De momento ya es difícil conocer qué está pasando realmente en Ucrania, y de todos es conocido que la primera víctima en cualquier guerra es la verdad. La batalla propagandística recuerda mucho a lo que ocurrió en Yugoslavia, cuando las primeras imágenes de violencia y muerte eran usadas en todos los canales autonómicos de TV de Bosnia, Croacia y Serbia, cambiando sólo el bando de las víctimas según los intereses de la audiencia, para azuzar a la venganza. La guerra civil era así tan inevitable como terriblemente cruel.

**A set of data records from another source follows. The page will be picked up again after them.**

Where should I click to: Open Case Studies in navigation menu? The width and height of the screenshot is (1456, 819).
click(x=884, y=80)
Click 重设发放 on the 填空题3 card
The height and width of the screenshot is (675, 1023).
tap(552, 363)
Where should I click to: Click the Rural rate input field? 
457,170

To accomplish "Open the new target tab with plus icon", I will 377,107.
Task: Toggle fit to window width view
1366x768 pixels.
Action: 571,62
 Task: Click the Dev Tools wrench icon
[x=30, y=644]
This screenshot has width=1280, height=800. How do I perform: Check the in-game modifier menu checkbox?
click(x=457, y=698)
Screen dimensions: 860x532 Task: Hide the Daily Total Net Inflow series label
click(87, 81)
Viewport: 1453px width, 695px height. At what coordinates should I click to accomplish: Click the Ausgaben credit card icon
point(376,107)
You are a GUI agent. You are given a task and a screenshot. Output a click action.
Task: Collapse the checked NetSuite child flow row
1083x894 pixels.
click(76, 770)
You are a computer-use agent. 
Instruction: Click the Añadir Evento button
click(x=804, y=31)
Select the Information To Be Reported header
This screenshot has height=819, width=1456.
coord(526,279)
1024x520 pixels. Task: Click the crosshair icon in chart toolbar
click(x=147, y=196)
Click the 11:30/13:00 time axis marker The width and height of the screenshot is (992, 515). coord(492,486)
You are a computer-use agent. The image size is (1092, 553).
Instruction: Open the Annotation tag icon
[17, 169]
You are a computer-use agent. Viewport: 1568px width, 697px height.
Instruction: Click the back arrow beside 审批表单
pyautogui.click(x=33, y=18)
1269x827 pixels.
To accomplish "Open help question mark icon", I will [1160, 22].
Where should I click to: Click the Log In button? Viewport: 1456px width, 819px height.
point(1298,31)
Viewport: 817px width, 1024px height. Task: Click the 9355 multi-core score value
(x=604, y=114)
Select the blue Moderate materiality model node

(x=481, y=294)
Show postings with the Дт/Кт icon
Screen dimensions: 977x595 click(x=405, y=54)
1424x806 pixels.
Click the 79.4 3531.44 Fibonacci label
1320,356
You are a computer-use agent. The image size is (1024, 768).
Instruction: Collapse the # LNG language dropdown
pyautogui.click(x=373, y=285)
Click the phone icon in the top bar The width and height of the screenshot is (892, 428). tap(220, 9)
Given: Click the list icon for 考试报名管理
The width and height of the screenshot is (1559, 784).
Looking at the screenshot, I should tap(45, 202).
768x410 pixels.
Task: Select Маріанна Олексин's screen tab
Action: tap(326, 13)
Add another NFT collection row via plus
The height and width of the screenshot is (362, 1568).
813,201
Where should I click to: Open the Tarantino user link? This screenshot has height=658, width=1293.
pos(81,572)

Esperemos que Rusia sea más prudente ahora que lo fue en la guerra de los Balcanes, apoyando incondicionalmente el imperialismo de Serbia, con las graves consecuencias de todos conocidas. De lo contrario, en vez de mantener esos lazos culturales que dice tratar de proteger, levantará profundos odios generacionales, y contribuirá a crear nuevos países enemigos en sus fronteras. Putin podrá quedarse con Crimea y otras zonas de Ucrania, pero quedará aislado de una Europa a la que le interesa pertenecer, por el bien de su propio pueblo, y por su propia supervivencia como líder.